Semialgebraic Optimization for Lipschitz Constants of ReLU Networks

Authors: Tong Chen, Jean B. Lasserre, Victor Magron, Edouard Pauwels

NeurIPS 2020 | Conference PDF | Archive PDF | Plain Text | LLM Run Details

Reproducibility Variable Result LLM Response
Research Type Experimental In this section, we provide results for the global and local Lipschitz constants of random networks of fixed size (80, 80) and with various sparsities. We also compute bounds of a real trained 1-hidden layer network.
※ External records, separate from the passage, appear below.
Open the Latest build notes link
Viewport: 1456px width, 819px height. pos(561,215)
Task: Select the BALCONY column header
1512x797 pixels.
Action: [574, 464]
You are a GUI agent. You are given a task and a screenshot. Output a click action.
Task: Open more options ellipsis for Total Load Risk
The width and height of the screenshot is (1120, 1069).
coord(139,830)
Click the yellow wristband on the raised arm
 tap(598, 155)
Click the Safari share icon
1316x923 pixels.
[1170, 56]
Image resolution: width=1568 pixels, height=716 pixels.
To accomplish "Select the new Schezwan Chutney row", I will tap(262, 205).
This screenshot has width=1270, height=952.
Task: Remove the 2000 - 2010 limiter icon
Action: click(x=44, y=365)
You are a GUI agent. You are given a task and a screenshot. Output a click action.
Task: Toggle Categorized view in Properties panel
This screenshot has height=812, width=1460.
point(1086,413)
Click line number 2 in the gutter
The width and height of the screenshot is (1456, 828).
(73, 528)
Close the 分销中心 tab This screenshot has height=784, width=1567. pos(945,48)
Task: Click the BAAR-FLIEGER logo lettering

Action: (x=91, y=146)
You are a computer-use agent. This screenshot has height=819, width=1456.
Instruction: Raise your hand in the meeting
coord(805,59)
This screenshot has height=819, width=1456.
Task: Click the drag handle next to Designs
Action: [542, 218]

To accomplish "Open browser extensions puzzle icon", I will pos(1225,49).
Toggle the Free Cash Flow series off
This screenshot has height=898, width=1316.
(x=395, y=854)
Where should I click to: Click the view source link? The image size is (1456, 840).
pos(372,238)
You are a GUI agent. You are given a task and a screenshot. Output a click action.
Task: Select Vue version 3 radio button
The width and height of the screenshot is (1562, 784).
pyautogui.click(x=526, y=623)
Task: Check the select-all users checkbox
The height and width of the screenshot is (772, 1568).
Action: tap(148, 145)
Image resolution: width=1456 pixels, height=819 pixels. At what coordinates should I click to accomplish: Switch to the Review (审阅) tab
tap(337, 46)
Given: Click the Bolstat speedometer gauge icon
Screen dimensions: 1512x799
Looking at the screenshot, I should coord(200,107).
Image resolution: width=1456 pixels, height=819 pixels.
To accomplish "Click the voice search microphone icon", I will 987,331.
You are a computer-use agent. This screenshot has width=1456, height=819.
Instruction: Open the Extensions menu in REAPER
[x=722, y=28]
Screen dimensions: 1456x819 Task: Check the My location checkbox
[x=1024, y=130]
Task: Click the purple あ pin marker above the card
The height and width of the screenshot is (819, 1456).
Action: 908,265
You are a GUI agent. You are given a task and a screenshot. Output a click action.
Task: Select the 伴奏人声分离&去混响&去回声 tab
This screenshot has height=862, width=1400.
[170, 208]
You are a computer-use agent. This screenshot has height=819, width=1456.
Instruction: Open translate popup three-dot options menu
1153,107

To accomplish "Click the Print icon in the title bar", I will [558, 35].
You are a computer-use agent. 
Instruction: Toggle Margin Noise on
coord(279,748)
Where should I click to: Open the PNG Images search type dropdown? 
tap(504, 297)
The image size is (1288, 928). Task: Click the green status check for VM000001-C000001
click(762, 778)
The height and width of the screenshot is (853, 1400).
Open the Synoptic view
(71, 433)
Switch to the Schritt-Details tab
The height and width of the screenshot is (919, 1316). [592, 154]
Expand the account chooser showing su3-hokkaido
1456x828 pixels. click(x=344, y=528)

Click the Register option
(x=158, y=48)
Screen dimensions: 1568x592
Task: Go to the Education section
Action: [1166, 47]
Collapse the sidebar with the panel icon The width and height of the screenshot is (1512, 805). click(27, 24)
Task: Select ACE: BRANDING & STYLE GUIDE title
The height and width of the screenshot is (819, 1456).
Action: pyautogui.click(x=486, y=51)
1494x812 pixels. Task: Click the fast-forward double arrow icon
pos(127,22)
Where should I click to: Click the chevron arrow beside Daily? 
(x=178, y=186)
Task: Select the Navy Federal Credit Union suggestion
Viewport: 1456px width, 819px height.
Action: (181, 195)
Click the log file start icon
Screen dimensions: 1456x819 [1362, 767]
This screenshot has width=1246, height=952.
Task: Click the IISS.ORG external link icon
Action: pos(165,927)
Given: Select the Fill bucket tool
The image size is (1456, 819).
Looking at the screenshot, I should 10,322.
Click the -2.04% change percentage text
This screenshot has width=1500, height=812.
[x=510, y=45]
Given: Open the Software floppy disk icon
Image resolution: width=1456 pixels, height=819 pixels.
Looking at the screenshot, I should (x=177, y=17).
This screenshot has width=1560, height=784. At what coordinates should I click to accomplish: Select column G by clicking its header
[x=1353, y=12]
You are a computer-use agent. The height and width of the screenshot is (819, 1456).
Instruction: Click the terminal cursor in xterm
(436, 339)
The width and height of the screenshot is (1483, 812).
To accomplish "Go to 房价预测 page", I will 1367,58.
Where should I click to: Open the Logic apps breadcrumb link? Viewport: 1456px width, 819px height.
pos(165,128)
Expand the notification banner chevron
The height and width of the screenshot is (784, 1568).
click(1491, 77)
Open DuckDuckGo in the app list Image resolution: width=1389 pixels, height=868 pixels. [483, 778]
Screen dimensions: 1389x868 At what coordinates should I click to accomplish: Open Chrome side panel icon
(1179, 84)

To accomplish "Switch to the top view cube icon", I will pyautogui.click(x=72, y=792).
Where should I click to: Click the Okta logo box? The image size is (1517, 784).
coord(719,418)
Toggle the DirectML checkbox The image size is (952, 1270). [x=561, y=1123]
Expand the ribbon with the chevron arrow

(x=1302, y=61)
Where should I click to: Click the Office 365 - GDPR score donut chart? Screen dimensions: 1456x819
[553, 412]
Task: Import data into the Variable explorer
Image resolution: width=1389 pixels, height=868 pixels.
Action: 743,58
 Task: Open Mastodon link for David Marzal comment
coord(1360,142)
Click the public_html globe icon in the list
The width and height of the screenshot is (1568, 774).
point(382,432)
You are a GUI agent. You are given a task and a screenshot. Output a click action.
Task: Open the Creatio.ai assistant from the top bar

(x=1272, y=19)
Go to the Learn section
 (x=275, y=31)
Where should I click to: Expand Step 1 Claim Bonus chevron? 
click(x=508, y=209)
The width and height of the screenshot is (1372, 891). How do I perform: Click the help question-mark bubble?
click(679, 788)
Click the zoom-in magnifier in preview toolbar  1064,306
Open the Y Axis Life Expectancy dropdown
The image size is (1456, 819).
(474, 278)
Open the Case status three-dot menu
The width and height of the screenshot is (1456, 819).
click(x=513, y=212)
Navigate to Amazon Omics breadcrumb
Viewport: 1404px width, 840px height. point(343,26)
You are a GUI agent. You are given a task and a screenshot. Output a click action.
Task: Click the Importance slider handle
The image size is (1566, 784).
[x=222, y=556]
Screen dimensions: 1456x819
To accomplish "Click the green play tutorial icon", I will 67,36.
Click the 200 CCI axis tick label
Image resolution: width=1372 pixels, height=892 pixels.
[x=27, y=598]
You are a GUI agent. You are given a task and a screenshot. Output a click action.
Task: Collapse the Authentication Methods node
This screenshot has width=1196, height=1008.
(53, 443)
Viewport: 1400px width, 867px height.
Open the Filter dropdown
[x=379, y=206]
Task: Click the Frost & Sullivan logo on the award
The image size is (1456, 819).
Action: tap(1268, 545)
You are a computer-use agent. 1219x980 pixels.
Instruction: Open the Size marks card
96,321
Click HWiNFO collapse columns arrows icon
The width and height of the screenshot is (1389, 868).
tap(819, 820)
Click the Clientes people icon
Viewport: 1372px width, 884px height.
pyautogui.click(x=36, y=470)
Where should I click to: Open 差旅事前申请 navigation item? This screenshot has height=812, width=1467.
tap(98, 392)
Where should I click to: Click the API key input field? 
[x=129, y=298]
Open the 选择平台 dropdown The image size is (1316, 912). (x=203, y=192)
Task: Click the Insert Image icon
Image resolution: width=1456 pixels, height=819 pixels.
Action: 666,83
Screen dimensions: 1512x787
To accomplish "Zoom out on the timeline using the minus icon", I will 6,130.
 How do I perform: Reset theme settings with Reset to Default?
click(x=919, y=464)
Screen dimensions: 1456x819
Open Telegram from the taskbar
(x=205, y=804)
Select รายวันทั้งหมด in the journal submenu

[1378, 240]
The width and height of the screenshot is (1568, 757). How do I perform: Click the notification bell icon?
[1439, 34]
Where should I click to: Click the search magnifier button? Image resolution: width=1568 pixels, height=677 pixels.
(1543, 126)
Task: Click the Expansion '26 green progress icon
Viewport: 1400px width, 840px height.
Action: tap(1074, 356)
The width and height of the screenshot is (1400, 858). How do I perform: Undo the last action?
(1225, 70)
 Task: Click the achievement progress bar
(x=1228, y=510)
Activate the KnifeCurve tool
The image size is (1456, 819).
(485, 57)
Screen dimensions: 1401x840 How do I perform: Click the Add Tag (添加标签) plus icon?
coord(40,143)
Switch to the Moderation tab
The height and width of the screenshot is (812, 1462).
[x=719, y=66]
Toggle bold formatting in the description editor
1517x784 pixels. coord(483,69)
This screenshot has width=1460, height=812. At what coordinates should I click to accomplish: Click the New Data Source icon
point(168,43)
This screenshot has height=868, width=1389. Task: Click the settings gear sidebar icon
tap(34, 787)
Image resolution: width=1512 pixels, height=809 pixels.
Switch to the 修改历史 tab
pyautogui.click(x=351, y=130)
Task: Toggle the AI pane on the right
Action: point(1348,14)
The complete results for global/local Lipschitz constants of both 1-hidden layer and 2-hidden layer networks can be found in Appendix F and G. For all experiments we focus on the L -norm, the most interesting case for robustness certification.
Researcher Affiliation Academia Tong Chen LAAS-CNRS Université de Toulouse 31400 Toulouse, France tchen@laas.fr Jean-Bernard Lasserre LAAS-CNRS & IMT Université de Toulouse 31400 Toulouse, France lasserre@laas.fr Victor Magron LAAS-CNRS Université de Toulouse 31400 Toulouse, France vmagron@laas.fr Edouard Pauwels IRIT & IMT Université de Toulouse 31400 Toulouse, France edouard.pauwels@irit.fr
Pseudocode No No structured pseudocode or algorithm blocks were found in the paper.
Open Source Code No The paper mentions using and implementing algorithms with third-party tools (Python code by [21], YALMIP, Julia with MOSEK) but does not provide a specific link or explicit statement about releasing their own source code for their methodology.
Open Datasets Yes We use the MNIST classifier (SDP-NN) described in [30]4. The network is of size (784, 500).
Dataset Splits No The paper mentions '10000 MNIST test data' and refers to a 'trained network' but does not specify training, validation, and test splits (e.g., percentages or counts) for their experiments.
Hardware Specification Yes All experiments are run on a personal laptop with a 4-core i5-6300HQ 2.3GHz CPU and 8GB of RAM.
Software Dependencies No The paper mentions software like Python, YALMIP (MATLAB), Julia, Gurobi, and MOSEK but does not provide specific version numbers for them. For example, it mentions 'Julia [4]' and 'YALMIP [23]' but these citations refer to papers introducing the tools, not specific version numbers used for the experiments.
Experiment Setup Yes In consideration of numerical issues, we set Ωto be the ball of radius 10 around the origin. For the local Lipschitz constant, we set by default the radius of the input ball as ε = 0.1. In both cases, we compute the Lipschitz constant with respect to the first label.